BRADLEY: What’s it been like reuniting with an old teammate like Tab?

MEOLA: I’ve been reading about what a great job Tab’s been doing, and it doesn’t surprise me. He’s always had that coaching mentality since he started his club in New Jersey a lot of years ago. It’s just fun to work with a guy like him. And, of course, I’ve known him for a long time, and it’s so nice to see a guy who’s given so much, who has so much to offer, working with kids. Right now, it’s the level he wants to work at, and he knows he can make a big impact.

BRADLEY: Has this whet your appetite? Do you see yourself in coaching long-term?

MEOLA: I want to be on the technical side of things. After I was done playing, I took a couple of years to get away from the game, except for coaching on the youth side, so I could spend time with my kids. Now, I’ve been coaching youth soccer for about 20 years, and now I know, at some point, I want to move on and coach at the highest levels. It’s a lot of fun, and I can’t think of a more challenging, more fulfilling way, after playing, to fill my days. For now, I am really enjoying working with Tab. The Under-20s are a great group. They’re pros, they’re hungry for the information you can pass on. And now, moving to the 14s, my expectation is that I’ll be with kids who are sponges every day, with eyes wide open.

BRADLEY: So, you’re not just working with goalkeepers?

Meola and Preki were part of the inaugural class of Sporting Legends honored at Sporting Park last summer.

(USA Today Sports Images)

MEOLA: No. In Tab’s system, I’m doing scouting reports, training breakdowns, training schedules. I’m working with goalkeepers, but that’s not my sole responsibility.

Tony Meola took the New Jersey Ironmen indoor soccer team to the 2007 MISL playoffs.

(USA Today Sports Images)

BRADLEY: You mentioned your youth soccer work, which was largely under the radar, but I know because you coached my son Tyler. So, of course, I also know you’ve got a boy, Jonathan, who’s chosen baseball over soccer. How are you dealing with that?

MEOLA: Yeah, he has, and he’s lucky enough to be headed to the University of Virginia to play in the fall of 2015. He loves soccer, and I loved coaching him and the kids in his age group. It’s a choice he made on his own, and it will kill me that I won’t get to see him play soccer beyond high school, because I’ve enjoyed watching him. But I appreciate the decision. He asked me about playing two sports in college, and I tell him it’s not 1988 anymore [when Meola played baseball and soccer at UVa]. It’s a whole different ballgame.

I’ve got my daughter Kiley, who’s a U-14 player I’ve been able to coach, which has been great. But it was that first group I coached, with your son, at U-11, that got me back in the game. At the time, I was done with soccer and I wasn’t going back. What had happened at the end in New York, I felt I really didn’t want to be a part of the sport anymore, but that group of kids … I thanked them in my Hall of Fame speech, because they really brought me back to the game.
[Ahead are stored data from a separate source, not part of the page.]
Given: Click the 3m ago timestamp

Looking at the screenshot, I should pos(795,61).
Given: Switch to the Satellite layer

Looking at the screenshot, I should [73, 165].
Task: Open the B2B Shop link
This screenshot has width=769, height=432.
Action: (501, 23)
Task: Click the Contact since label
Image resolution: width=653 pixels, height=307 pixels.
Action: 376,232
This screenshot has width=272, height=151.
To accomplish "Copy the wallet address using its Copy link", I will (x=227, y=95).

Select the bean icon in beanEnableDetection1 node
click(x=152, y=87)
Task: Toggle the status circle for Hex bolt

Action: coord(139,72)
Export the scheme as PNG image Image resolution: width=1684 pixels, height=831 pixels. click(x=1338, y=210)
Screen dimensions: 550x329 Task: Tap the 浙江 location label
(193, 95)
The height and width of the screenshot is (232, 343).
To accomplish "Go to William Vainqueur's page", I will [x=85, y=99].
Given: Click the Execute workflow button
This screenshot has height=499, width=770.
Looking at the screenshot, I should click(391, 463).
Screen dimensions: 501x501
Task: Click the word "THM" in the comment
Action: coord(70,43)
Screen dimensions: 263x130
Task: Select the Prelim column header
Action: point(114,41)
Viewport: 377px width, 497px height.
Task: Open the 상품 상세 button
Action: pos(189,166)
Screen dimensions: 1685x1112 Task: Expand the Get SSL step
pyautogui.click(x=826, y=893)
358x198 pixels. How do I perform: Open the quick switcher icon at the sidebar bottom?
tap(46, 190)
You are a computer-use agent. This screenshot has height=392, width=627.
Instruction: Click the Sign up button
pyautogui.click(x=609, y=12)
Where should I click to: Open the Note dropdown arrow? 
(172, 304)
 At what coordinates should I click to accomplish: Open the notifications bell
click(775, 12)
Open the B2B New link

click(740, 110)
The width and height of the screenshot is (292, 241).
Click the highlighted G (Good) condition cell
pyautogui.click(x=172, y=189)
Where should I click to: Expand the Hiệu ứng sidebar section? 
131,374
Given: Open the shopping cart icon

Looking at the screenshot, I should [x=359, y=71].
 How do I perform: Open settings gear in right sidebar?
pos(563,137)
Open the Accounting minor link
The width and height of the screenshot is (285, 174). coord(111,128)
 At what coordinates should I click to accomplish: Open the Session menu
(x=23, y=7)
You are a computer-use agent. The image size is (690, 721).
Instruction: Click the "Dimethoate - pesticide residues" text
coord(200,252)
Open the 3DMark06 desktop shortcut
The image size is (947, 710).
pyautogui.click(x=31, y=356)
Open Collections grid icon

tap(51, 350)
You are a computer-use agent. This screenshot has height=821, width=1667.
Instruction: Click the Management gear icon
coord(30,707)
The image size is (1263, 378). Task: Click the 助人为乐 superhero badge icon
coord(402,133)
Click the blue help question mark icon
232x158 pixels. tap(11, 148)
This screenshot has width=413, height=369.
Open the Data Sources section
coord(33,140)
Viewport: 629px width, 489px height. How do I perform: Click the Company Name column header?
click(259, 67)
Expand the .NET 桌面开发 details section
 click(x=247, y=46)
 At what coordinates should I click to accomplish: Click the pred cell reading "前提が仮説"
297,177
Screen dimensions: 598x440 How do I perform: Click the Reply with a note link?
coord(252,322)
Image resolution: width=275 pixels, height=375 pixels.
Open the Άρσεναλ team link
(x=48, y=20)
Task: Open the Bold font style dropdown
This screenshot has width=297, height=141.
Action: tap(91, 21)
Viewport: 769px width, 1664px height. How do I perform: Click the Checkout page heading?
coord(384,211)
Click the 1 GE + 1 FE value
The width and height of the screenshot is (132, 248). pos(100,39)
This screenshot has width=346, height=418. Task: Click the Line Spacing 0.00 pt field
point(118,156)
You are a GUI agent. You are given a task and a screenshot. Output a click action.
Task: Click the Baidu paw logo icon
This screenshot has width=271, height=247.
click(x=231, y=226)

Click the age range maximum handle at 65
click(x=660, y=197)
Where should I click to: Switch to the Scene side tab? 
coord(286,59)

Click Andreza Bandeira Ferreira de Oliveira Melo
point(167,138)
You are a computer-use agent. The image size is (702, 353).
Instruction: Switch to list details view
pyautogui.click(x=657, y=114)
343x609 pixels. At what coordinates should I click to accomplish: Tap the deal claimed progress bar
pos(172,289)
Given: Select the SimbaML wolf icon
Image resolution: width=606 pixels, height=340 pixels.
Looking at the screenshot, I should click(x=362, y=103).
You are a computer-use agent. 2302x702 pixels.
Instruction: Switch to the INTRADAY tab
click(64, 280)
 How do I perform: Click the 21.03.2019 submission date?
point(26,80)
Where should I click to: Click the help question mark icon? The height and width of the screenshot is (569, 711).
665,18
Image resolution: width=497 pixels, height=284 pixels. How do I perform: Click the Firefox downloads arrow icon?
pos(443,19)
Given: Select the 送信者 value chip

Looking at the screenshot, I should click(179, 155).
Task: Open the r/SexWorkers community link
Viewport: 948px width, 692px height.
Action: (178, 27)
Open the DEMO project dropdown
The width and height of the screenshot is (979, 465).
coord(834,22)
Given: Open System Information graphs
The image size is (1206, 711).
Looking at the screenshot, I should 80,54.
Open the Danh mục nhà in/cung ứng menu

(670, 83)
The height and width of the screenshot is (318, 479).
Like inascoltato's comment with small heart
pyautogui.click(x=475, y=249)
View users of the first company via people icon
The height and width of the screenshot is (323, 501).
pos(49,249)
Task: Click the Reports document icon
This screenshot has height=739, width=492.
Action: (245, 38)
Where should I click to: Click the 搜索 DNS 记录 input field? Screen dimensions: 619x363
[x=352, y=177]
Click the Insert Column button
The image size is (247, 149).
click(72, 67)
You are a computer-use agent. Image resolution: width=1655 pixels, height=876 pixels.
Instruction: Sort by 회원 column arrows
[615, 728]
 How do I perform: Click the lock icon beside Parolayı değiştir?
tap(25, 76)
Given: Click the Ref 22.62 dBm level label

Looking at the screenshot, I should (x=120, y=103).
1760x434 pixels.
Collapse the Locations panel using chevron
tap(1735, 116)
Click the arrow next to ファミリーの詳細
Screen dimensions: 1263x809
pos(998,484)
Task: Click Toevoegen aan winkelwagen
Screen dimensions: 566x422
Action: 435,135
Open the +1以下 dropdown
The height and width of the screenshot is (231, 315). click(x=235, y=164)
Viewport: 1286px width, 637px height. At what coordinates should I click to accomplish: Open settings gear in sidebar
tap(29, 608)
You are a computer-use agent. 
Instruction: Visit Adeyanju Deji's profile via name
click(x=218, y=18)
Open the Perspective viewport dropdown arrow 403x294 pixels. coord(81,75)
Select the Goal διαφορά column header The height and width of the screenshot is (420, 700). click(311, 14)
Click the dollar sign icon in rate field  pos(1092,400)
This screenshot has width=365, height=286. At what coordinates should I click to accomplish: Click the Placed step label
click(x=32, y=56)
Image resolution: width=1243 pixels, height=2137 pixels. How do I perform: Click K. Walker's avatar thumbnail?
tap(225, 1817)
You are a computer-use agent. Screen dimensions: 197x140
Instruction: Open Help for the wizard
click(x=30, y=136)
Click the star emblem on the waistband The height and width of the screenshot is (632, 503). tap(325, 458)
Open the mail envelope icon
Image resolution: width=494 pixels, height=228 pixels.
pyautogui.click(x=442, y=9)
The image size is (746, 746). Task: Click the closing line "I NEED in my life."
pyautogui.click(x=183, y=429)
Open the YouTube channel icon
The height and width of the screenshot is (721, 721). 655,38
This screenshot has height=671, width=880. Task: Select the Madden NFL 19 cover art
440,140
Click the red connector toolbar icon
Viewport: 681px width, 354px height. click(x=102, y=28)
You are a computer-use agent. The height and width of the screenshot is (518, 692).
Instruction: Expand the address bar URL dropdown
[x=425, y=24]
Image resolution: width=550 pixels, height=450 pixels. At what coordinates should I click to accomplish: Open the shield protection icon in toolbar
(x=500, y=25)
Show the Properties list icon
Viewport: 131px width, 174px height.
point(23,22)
That team made soccer fun for me again. And I owe a lot to them for doing that.

BRADLEY: As I recall, you didn’t want to use the word “retire” at the end of your MLS career. You still thought you had some game left, right?

MEOLA: Yeah, definitely. It wasn’t a great ending for me, sitting on the bench for a playoff game in D.C. in 2006. I still think about it today, to be completely honest. But it was that group of 11-year old kids who made soccer fun again. If that group didn’t come along, I don’t know what I would be doing right now.